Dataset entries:
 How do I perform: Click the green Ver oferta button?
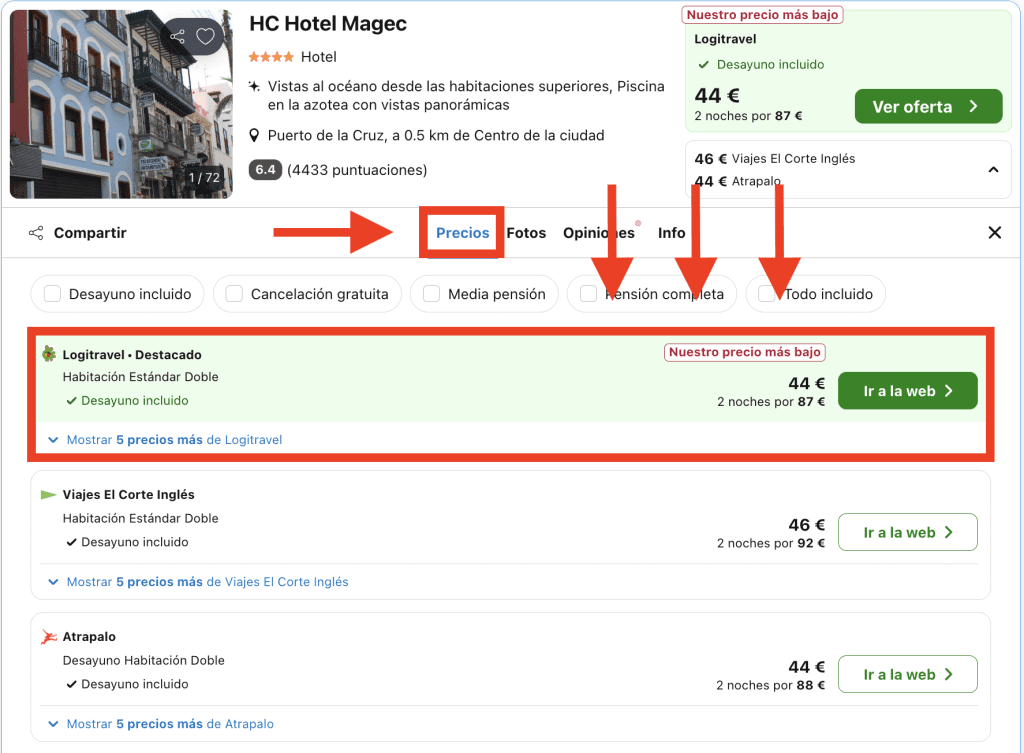927,107
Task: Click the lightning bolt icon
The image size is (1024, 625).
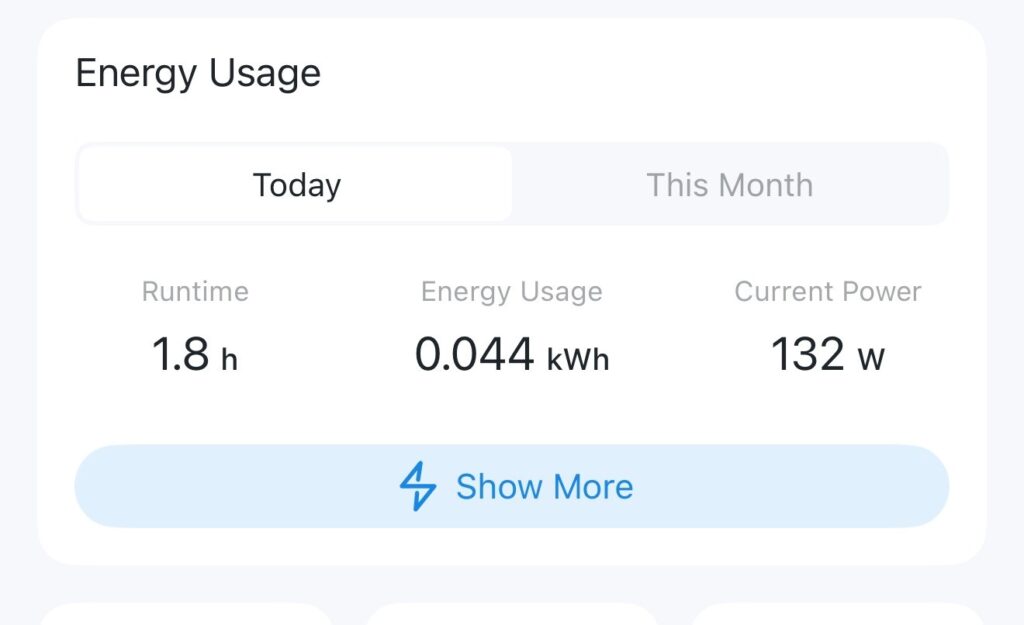Action: [x=418, y=487]
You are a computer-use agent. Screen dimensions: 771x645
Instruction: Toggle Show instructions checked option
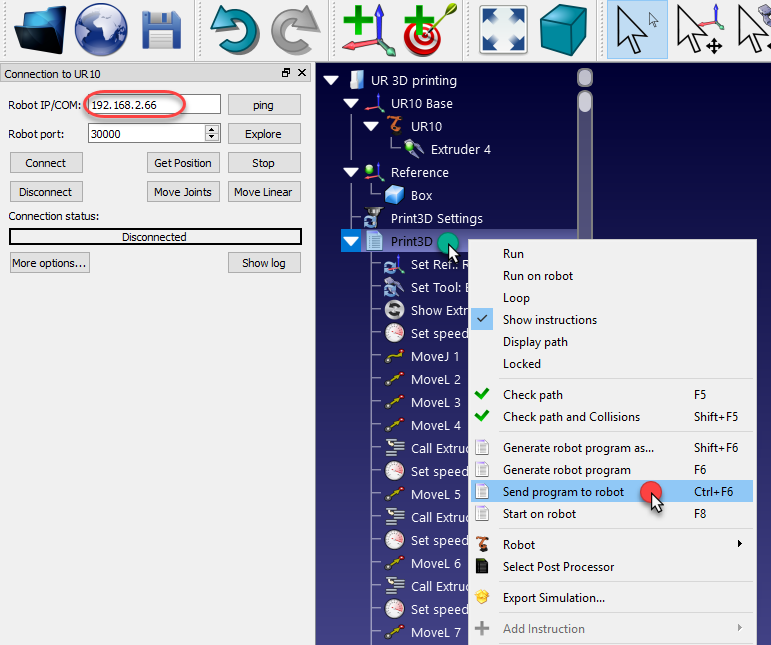pos(549,320)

→ Directions
An exact copy of every record above is needed, with all pictures left out.

→ Reply
 How do I perform: Click the green Ver oferta button?
927,107
Task: Click the lightning bolt icon
The image size is (1024, 625).
Action: [x=418, y=487]
You are a computer-use agent. Screen dimensions: 771x645
Instruction: Toggle Show instructions checked option
pos(549,320)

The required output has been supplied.